## START RECORD LIST
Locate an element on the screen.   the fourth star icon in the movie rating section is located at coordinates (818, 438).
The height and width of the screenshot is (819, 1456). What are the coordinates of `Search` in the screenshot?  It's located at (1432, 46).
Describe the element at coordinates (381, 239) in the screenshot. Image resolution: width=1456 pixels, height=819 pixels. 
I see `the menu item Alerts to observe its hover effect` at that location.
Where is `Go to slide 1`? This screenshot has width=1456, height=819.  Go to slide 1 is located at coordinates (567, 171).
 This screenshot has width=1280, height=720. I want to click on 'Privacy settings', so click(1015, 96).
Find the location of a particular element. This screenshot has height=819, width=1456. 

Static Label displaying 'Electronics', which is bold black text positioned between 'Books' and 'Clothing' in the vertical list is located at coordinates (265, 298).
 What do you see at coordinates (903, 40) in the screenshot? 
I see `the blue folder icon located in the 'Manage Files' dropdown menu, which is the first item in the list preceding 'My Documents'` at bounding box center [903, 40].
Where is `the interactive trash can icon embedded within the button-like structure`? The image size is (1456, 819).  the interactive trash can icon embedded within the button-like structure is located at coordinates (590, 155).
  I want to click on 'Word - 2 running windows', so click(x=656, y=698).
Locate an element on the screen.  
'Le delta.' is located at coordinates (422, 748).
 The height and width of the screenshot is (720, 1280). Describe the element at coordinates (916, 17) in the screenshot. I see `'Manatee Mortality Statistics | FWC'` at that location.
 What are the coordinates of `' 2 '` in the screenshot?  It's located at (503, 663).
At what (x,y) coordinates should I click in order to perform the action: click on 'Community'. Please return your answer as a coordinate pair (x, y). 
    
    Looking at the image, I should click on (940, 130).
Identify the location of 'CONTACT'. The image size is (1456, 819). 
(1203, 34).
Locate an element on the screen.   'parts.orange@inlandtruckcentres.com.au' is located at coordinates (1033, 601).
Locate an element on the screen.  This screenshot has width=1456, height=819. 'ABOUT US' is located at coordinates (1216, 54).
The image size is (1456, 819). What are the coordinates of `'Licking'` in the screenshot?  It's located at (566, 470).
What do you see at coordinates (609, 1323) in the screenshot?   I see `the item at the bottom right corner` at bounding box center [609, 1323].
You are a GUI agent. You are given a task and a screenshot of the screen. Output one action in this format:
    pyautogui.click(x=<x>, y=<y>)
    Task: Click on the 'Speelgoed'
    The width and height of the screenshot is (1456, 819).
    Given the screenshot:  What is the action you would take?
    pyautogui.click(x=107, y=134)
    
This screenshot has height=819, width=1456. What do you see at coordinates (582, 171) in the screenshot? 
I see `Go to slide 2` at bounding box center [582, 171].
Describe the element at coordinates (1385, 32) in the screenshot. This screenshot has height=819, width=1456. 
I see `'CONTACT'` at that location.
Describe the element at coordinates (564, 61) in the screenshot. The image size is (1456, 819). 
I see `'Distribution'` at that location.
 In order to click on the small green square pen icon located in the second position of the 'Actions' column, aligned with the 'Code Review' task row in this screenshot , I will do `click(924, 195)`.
## END RECORD LIST
WHAT THE EXERCISE ASKS: Retype the lines above exactly as they appear, from the first one to the last.

WORKED SOLUTION:
Locate an element on the screen.   the fourth star icon in the movie rating section is located at coordinates (818, 438).
The height and width of the screenshot is (819, 1456). What are the coordinates of `Search` in the screenshot?  It's located at (1432, 46).
Describe the element at coordinates (381, 239) in the screenshot. Image resolution: width=1456 pixels, height=819 pixels. 
I see `the menu item Alerts to observe its hover effect` at that location.
Where is `Go to slide 1`? This screenshot has width=1456, height=819.  Go to slide 1 is located at coordinates (567, 171).
 This screenshot has width=1280, height=720. I want to click on 'Privacy settings', so click(1015, 96).
Find the location of a particular element. This screenshot has height=819, width=1456. 

Static Label displaying 'Electronics', which is bold black text positioned between 'Books' and 'Clothing' in the vertical list is located at coordinates (265, 298).
 What do you see at coordinates (903, 40) in the screenshot? 
I see `the blue folder icon located in the 'Manage Files' dropdown menu, which is the first item in the list preceding 'My Documents'` at bounding box center [903, 40].
Where is `the interactive trash can icon embedded within the button-like structure`? The image size is (1456, 819).  the interactive trash can icon embedded within the button-like structure is located at coordinates (590, 155).
  I want to click on 'Word - 2 running windows', so click(x=656, y=698).
Locate an element on the screen.  
'Le delta.' is located at coordinates (422, 748).
 The height and width of the screenshot is (720, 1280). Describe the element at coordinates (916, 17) in the screenshot. I see `'Manatee Mortality Statistics | FWC'` at that location.
 What are the coordinates of `' 2 '` in the screenshot?  It's located at (503, 663).
At what (x,y) coordinates should I click in order to perform the action: click on 'Community'. Please return your answer as a coordinate pair (x, y). 
    
    Looking at the image, I should click on (940, 130).
Identify the location of 'CONTACT'. The image size is (1456, 819). 
(1203, 34).
Locate an element on the screen.   'parts.orange@inlandtruckcentres.com.au' is located at coordinates (1033, 601).
Locate an element on the screen.  This screenshot has width=1456, height=819. 'ABOUT US' is located at coordinates (1216, 54).
The image size is (1456, 819). What are the coordinates of `'Licking'` in the screenshot?  It's located at (566, 470).
What do you see at coordinates (609, 1323) in the screenshot?   I see `the item at the bottom right corner` at bounding box center [609, 1323].
You are a GUI agent. You are given a task and a screenshot of the screen. Output one action in this format:
    pyautogui.click(x=<x>, y=<y>)
    Task: Click on the 'Speelgoed'
    The width and height of the screenshot is (1456, 819).
    Given the screenshot:  What is the action you would take?
    pyautogui.click(x=107, y=134)
    
This screenshot has height=819, width=1456. What do you see at coordinates (582, 171) in the screenshot? 
I see `Go to slide 2` at bounding box center [582, 171].
Describe the element at coordinates (1385, 32) in the screenshot. This screenshot has height=819, width=1456. 
I see `'CONTACT'` at that location.
Describe the element at coordinates (564, 61) in the screenshot. The image size is (1456, 819). 
I see `'Distribution'` at that location.
 In order to click on the small green square pen icon located in the second position of the 'Actions' column, aligned with the 'Code Review' task row in this screenshot , I will do `click(924, 195)`.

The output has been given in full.